(Stored data)
-=-=-
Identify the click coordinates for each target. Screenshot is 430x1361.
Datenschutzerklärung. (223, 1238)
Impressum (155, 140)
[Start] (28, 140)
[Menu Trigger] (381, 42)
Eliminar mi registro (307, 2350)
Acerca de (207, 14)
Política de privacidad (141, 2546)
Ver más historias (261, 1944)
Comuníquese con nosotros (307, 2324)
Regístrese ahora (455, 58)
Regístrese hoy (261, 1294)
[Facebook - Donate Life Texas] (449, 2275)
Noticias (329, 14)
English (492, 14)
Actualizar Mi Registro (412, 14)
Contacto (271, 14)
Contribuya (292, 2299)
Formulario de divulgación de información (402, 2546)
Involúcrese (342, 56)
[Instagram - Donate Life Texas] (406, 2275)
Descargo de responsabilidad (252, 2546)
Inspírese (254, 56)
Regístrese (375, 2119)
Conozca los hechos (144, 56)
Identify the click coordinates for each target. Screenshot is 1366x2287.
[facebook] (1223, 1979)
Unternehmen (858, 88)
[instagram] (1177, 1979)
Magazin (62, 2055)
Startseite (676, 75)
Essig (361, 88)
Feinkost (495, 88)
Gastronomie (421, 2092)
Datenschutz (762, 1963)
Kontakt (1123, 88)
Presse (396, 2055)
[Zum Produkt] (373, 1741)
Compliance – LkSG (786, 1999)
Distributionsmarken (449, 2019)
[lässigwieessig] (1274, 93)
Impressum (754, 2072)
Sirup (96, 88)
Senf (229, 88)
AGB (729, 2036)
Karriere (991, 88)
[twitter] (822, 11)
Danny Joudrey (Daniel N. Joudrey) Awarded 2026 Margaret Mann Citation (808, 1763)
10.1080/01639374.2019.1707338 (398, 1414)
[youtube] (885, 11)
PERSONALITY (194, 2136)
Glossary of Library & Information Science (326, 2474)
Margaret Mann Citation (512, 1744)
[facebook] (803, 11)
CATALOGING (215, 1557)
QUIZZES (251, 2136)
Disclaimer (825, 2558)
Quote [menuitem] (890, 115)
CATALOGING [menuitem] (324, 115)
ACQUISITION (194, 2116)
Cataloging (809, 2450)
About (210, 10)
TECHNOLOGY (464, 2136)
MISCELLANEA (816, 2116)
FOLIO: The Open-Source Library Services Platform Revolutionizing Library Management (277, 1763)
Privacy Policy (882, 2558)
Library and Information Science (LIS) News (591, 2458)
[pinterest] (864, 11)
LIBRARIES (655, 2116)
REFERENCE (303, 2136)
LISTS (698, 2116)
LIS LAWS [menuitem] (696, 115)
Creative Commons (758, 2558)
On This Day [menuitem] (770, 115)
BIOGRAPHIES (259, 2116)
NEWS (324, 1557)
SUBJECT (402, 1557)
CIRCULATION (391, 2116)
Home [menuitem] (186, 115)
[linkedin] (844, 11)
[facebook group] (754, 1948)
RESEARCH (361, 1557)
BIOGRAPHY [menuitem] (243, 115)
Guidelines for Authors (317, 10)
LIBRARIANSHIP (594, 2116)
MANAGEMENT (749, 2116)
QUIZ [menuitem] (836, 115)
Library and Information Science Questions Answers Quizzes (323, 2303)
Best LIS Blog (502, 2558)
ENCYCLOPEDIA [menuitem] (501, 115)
-=-=-
What you should do.
Stop at the line containing "Conozca los hechos (144, 56)". Please print exactly every line before it from the start of the records, plus that line itself, and nothing else.

Completed task.
Identify the click coordinates for each target. Screenshot is 430x1361.
Datenschutzerklärung. (223, 1238)
Impressum (155, 140)
[Start] (28, 140)
[Menu Trigger] (381, 42)
Eliminar mi registro (307, 2350)
Acerca de (207, 14)
Política de privacidad (141, 2546)
Ver más historias (261, 1944)
Comuníquese con nosotros (307, 2324)
Regístrese ahora (455, 58)
Regístrese hoy (261, 1294)
[Facebook - Donate Life Texas] (449, 2275)
Noticias (329, 14)
English (492, 14)
Actualizar Mi Registro (412, 14)
Contacto (271, 14)
Contribuya (292, 2299)
Formulario de divulgación de información (402, 2546)
Involúcrese (342, 56)
[Instagram - Donate Life Texas] (406, 2275)
Descargo de responsabilidad (252, 2546)
Inspírese (254, 56)
Regístrese (375, 2119)
Conozca los hechos (144, 56)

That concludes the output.